Attack of the killer Squid
Squid is the deadliest Web cache in the entire world. Mike MacCana pokes a stick in its eye.
I've recently spent a couple of weeks on site at a client running a Linux training course and dabbling with the popular and powerful Web-caching package, Squid. During the training course it's often useful to provide students with Web access to check their email, new sites, etc. during breaks, and to look up some of the online resources that may have been mentioned in the notes.
Much in the same way as most corporate environments, the training network uses a Web proxy server to provide desktop machines with Web access. A Web proxy cache is simply a server that acts on behalf of Web browsers, fetching information from Websites (what's technically called origin servers in caching parlance) and returning it to them.
More to the point, it also caches that information so when another user comes along to request the same object, the server can simply return the saved version from the cache rather than pulling down that file from the Internet again. In this way, the cache makes for seemingly faster Web browsing and saves on bandwidth costs.
There are a few other reasons why Web caches, and Squid, are popular:
• Setting up a Web cache (and not fully sharing out an Internet connection using NAT) can help curb the use of unauthorized network apps (such as peer-to-peer file trading apps) by limiting traffic to Websites. However it's often possible to use SSL to tunnel out other protocols through a Web proxy using tools such as Transconnect.
• Monitoring staff for violations of acceptable use policies. As all Web access occurs through Squid, it provides a convenient choke point for your logging.
A wide variety of analysis tools work with Squid's log file format to produce exact details of who's browsing what. In our training room, I've never had any issues, but another instructor has found a student 'making the most of' the company's broadband connection during a course. In case that happens again, we log exactly who's looking at (or doing) what in the training environment.
• It's easy to filter content that goes against company HR/security policy using the various Open Source and proprietary Web-filtering Squid plugins. One of the most popular of these is Dan's Guardian. Unlike most other filters, rather than just using a simple blacklist of banned sites (that's never quite as updated as one would like) or looking for objectionable URLs (which tends to miss quite a lot of the content you'd like to filter), Dan's Guardian also filters based on phrases found within the actual page content.
• Some ISPs (eg. Telstra) also allow peering of their own parent cache. In this situation, if a Web browser requests a piece of information not in the company cache, that cache will attempt to fetch that object from the ISPs cache before fetching it from the origin server (the real Website). As this saves the ISP bandwidth, many ISPs (such as Telstra) charge a discount rate for downloading information that has been cached.
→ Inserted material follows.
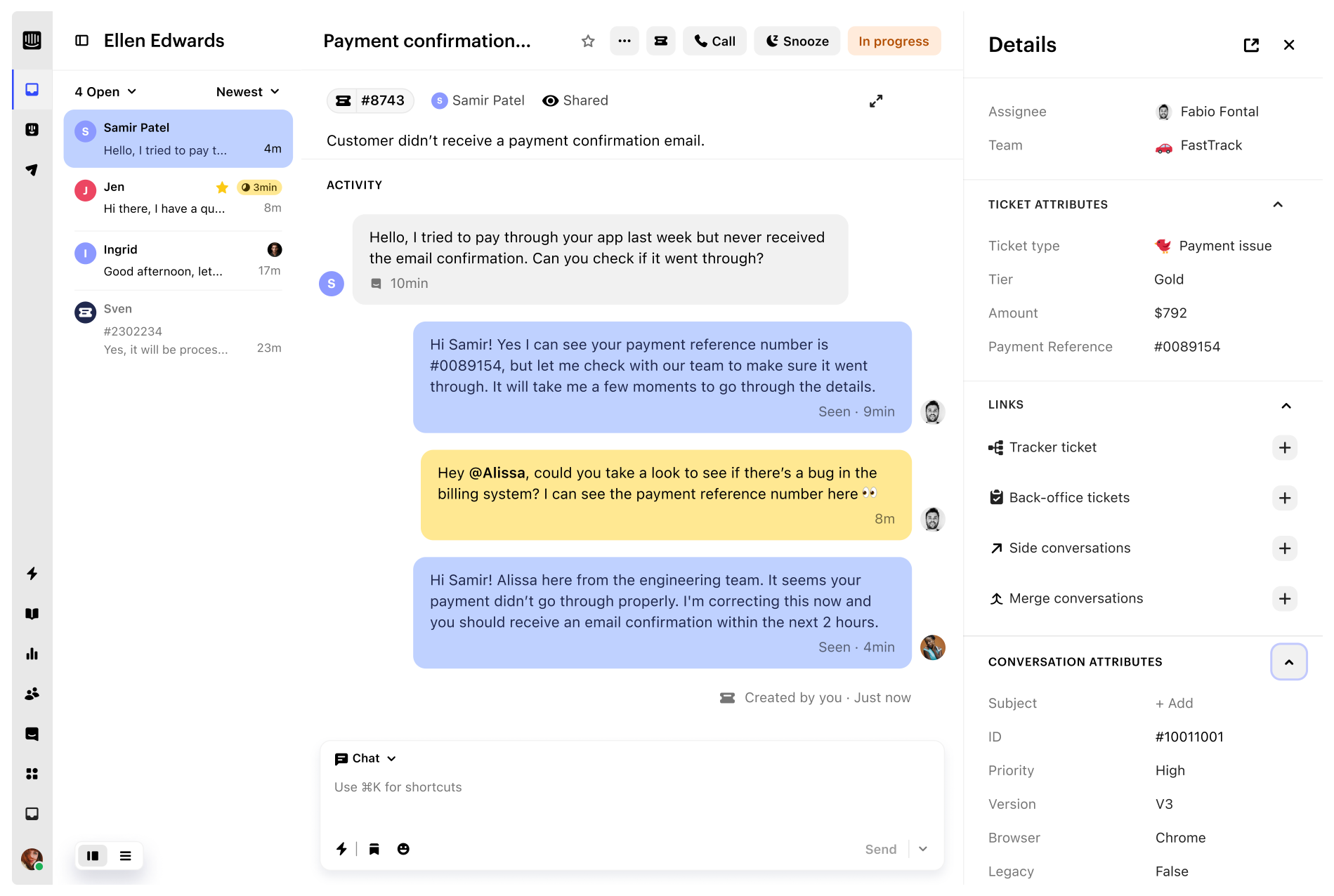
Task: Open the more options menu
Action: (624, 41)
• Using a Web cache eases the load on the origin servers, making your organisation a good Net citizen.
Squid is the most popular Web cache in the world, and has around 70-85% market share depending on who you talk to. Squid's an open source app, packages come with most Linux distributions and setting it up is pretty simple. I used Red Hat 8 for the training lab, but the techniques used below could just as easily be used for the majority of other Linux distributions available.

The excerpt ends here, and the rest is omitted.